** Start Article **

# "highschool sweethearts" coming to an end?



## doesitmakeuhappynow (Mar 21, 2011)

My husband and I have been together for going on ten years and we are only in our 20's with two children. We came together in the beginning due to both of our parents abusing drugs, jail, losing their homes therefor we grew up quick, got our first apartment when I was only 16, went to school, worked and had our first child then. At the same time, we ended up raising both of my siblings,who are now both eighteen and moved out. My husband is a great man, always worked to provide our family and my siblings a great life even though he was just a teen at the time also. This is why it is so hard for me to let him know how I really feel. A year ago I cheated on him with a girlfriend of mine emotionally for about nine months, physically only once. He noticed the signs of the ea before I even did and after the pa, I told him after about two weeks. I cut off contact with her and we moved away shortly afterwards but as of lately I talk to her online because she has been a lifelong friend that I don't want to lose. Even through all of this, my husband and I don't really fight, ever, we just kind of move along in life. I try but he shuts down and would rather not deal with any altercations. I have always known I am bisexual but after the affair I realized physically, I don't care to be with a man, the connection was never really there in the first place and I had never actually been attracted to a man before but fell in love with who he was inside. I think he knows this, sex has not been the same since and I turn him down most of the time, which I know I shouldn't do. I am hurting him everyday I am distant, have pitty sex, ect. I am not sure where I want to go from here, I am hurt that I am going to cause him more pain if/when I reveal this to him. I am tired of living a lie and don't want him to have to either. Financially, neither one of us can go anywhere, we had a year long lease, I am stay at home mom, he works and we are in this new town with no family. I guess I just don't know if I should reveal all of this now and deal with the reprocussions for a year or keep quite so the next year is peacefull, i am lost...


----------



## Jellybeans (Mar 8, 2011)

If you aren't even sure you want to be with a man, you need to tell him TODAY that you are a lesbian. Dragging this out isn't the answer. It is going to create more problems by trying to cover up the main problem. 

As for the "friend" - you should have cut off all contact when he asked you to.


----------



## doesitmakeuhappynow (Mar 21, 2011)

As for my "friend", coincedentally, a family member of hers, married into my family just a few months ago, therefor she is around for family events and such, makes it more complicated than that.


----------



## Jellybeans (Mar 8, 2011)

** End Article **
** Start Supplied material **

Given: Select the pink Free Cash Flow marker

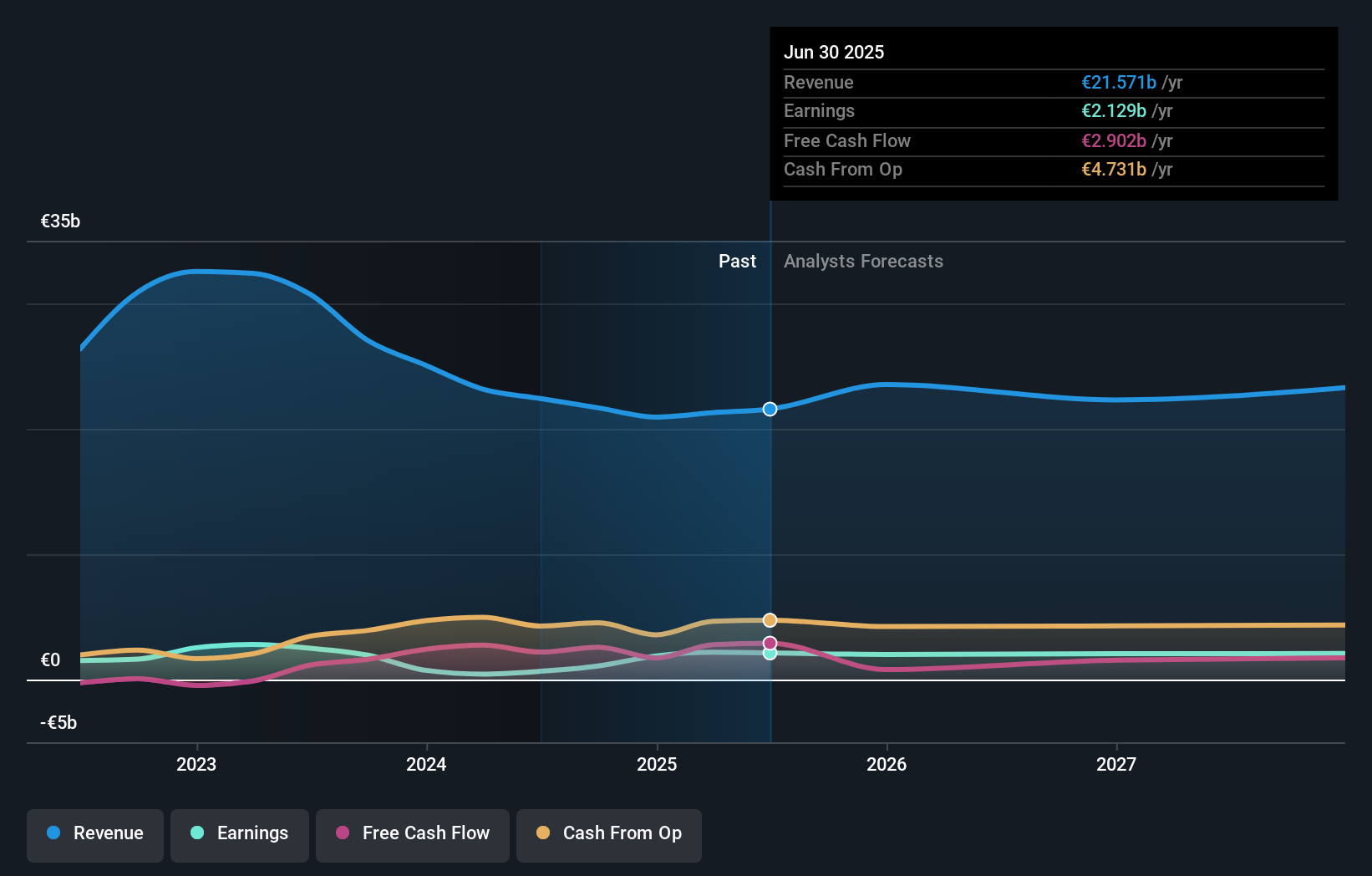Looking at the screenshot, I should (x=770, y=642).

** End Supplied material **

Exercise 1:
In the thread about the high-school sweethearts, why does the original poster find it so hard to tell her husband how she really feels? Answer in one to three sentences.
Exercise 2:
Pick up the high-school sweethearts thread after the final post shown and carry it further.

Result 1:
Her husband is a great man who has always worked to give their family and her siblings a great life, even though he was still a teen himself at the time.

Result 2:
Yes, that would make things more complicated.

I think your husband has a right to know what is going on, Does.


----------



## Workingitout (Sep 27, 2010)

Time to sit down and have an honest conversation with him. Way better this way than him finding out. It may be hurtful, but a relief. He can move on and find someone that he can share a life with, completely. You, on the other hand, deserve to follow your heart and be with someone that you can truly love. Goodluck.


----------



## Romeo_Holden (Sep 17, 2011)

if you love him at all just leave him, you are abusing him emotionally and you know it. he deserves better than that, your children deserve better than that.


----------



## Almostrecovered (Jul 14, 2011)

mmmm....6 months old

a thread aged to perfection and ripe to make a response


----------



## TRy (Sep 14, 2011)

doesitmakeuhappynow said:


> At the same time, we ended up raising both of my siblings,who are now both eighteen and moved out. My husband is a great man, always worked to provide our family and my siblings a great life even though he was just a teen at the time also.


You are a stay at home mom that used your H to pay the bills to raise your siblings. Once your siblings were safely old enough to be on their own you cheated on your H and now want to leave them. You can try to package this as nicely as you want but that is what you did to him. Just because you are a L does not make the fact that you used him any more right.

You used his good nature and love for you to steal years from him that he will never get back. Do not steal any more years from him. Tell him now.


----------



## Romeo_Holden (Sep 17, 2011)

^ ditto


----------



## Almostrecovered (Jul 14, 2011)

helllllloooooo

this poster hasn't been on since March


----------



## Jellybeans (Mar 8, 2011)

This thread is from March.

OH wait, AR called it...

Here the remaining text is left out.